#### Task material

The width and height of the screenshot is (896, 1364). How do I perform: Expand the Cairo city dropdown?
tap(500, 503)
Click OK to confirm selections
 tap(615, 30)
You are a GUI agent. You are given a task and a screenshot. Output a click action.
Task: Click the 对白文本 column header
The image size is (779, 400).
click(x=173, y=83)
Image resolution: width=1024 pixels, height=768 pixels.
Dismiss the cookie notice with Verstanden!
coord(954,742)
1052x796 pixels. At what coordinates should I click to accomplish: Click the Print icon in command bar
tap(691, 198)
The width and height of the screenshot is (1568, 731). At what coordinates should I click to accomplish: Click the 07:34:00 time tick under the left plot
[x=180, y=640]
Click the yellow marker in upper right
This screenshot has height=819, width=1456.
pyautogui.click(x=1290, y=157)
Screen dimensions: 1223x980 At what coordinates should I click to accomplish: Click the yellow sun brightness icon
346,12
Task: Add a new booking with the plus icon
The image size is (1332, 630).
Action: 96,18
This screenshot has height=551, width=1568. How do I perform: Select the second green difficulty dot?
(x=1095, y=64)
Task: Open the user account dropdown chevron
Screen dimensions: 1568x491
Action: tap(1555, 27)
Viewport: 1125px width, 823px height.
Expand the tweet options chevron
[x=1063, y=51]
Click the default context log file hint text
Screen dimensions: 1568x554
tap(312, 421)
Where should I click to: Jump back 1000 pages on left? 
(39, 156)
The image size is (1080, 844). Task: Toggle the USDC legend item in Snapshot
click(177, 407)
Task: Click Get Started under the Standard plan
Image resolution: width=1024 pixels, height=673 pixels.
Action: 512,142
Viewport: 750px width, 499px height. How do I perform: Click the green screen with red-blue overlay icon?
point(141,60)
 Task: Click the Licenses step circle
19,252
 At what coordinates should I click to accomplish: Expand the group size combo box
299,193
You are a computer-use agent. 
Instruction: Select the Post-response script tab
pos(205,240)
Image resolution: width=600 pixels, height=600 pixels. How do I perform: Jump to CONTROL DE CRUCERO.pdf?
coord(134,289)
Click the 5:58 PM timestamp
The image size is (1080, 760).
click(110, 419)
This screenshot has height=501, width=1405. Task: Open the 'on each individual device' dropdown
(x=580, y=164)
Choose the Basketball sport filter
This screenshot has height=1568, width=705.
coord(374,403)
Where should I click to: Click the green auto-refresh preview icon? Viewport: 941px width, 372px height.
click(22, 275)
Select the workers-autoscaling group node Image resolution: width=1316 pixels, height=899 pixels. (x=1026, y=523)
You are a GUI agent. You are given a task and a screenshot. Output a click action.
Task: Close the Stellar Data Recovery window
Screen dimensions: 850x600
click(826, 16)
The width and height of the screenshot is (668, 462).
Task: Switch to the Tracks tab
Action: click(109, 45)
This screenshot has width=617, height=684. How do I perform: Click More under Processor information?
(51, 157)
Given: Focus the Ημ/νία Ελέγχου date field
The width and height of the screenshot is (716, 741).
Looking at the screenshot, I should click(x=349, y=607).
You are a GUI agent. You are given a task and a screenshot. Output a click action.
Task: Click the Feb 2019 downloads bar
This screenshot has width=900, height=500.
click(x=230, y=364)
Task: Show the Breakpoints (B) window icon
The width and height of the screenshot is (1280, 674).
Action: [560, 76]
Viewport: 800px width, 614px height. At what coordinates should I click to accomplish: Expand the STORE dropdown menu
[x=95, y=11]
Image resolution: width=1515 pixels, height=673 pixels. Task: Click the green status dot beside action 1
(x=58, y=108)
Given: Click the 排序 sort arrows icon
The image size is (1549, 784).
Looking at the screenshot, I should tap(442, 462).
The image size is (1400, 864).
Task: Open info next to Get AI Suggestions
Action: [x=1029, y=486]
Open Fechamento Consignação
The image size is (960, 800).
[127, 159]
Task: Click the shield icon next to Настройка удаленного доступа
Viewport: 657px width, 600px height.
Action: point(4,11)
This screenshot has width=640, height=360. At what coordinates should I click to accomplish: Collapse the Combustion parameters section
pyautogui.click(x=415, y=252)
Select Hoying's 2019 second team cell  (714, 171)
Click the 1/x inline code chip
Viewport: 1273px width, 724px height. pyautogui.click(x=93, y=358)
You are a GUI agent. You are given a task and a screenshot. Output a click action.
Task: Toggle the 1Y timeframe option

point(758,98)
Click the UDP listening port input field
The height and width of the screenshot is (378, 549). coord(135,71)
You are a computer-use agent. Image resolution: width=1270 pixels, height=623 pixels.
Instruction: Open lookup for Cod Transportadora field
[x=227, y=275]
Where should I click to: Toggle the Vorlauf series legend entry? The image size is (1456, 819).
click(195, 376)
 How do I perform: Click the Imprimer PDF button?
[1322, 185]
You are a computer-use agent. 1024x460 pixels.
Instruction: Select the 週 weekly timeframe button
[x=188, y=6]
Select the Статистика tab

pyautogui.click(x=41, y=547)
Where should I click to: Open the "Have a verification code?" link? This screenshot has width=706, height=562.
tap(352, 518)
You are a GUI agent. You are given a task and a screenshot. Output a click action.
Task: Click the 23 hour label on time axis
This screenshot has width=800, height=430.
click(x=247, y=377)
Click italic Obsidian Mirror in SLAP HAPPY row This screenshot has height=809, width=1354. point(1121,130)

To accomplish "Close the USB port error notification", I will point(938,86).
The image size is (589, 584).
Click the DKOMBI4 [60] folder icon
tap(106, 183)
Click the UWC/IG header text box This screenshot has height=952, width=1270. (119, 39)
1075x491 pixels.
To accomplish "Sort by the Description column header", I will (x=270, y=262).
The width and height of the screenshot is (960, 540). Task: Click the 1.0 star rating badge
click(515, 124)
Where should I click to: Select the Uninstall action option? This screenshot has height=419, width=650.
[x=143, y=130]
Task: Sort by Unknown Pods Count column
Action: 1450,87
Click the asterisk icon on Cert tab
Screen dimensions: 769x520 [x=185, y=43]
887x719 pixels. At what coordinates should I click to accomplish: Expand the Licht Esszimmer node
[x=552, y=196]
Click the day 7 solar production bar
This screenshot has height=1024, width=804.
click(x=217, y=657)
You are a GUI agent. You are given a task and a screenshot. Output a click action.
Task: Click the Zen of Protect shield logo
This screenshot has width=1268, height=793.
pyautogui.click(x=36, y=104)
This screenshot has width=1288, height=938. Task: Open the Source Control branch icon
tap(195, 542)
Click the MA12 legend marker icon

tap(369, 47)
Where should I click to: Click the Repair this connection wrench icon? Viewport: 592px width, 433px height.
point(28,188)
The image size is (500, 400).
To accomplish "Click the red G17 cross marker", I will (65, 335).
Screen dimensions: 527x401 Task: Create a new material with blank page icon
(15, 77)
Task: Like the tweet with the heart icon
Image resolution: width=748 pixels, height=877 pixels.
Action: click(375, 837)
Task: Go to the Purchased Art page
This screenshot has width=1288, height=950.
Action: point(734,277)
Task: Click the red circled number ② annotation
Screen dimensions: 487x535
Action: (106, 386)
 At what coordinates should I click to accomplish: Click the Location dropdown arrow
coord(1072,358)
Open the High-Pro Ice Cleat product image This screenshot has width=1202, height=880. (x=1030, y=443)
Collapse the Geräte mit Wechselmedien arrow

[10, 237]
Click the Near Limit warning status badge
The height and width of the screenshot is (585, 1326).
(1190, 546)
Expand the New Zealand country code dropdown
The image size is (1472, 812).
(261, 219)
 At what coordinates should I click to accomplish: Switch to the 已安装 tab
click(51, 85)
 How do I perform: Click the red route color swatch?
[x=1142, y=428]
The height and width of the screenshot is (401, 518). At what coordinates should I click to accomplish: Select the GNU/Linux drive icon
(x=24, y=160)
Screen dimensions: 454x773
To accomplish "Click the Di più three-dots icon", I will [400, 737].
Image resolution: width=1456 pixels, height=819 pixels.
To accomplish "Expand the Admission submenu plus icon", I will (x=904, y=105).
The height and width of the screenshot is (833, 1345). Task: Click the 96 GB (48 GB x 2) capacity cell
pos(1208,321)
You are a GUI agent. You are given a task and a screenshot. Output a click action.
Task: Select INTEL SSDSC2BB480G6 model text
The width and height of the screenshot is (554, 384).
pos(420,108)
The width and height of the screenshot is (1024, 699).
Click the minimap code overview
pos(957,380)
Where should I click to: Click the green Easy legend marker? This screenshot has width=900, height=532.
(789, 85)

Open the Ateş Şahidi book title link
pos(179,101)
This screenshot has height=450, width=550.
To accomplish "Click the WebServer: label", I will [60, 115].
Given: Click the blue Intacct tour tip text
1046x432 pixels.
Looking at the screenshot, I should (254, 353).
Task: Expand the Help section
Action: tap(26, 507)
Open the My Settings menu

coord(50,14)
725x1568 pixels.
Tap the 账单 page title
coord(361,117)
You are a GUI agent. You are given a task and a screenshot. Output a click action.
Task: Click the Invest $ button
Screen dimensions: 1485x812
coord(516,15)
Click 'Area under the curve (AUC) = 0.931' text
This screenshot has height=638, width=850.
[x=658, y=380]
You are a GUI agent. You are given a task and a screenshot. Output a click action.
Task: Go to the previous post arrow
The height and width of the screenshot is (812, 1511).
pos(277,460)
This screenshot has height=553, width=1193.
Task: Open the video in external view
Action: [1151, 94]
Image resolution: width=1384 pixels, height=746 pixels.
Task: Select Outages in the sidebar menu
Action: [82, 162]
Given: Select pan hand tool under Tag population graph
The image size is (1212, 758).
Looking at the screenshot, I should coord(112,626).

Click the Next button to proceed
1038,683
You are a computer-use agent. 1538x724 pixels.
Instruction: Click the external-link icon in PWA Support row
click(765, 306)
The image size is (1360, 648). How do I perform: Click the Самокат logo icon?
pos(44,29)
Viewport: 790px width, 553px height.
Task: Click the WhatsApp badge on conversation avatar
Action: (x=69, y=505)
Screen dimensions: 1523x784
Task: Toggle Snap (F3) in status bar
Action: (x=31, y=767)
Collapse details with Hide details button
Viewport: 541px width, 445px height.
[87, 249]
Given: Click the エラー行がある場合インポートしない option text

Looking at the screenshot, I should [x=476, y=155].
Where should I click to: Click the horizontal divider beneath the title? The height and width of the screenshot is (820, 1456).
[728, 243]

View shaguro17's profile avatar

########

* **Problem statement**
Show the lines of the records that contain the word "header".

* **Response area**
Task: Click the 对白文本 column header
Click the UWC/IG header text box This screenshot has height=952, width=1270. (119, 39)
To accomplish "Sort by the Description column header", I will (x=270, y=262).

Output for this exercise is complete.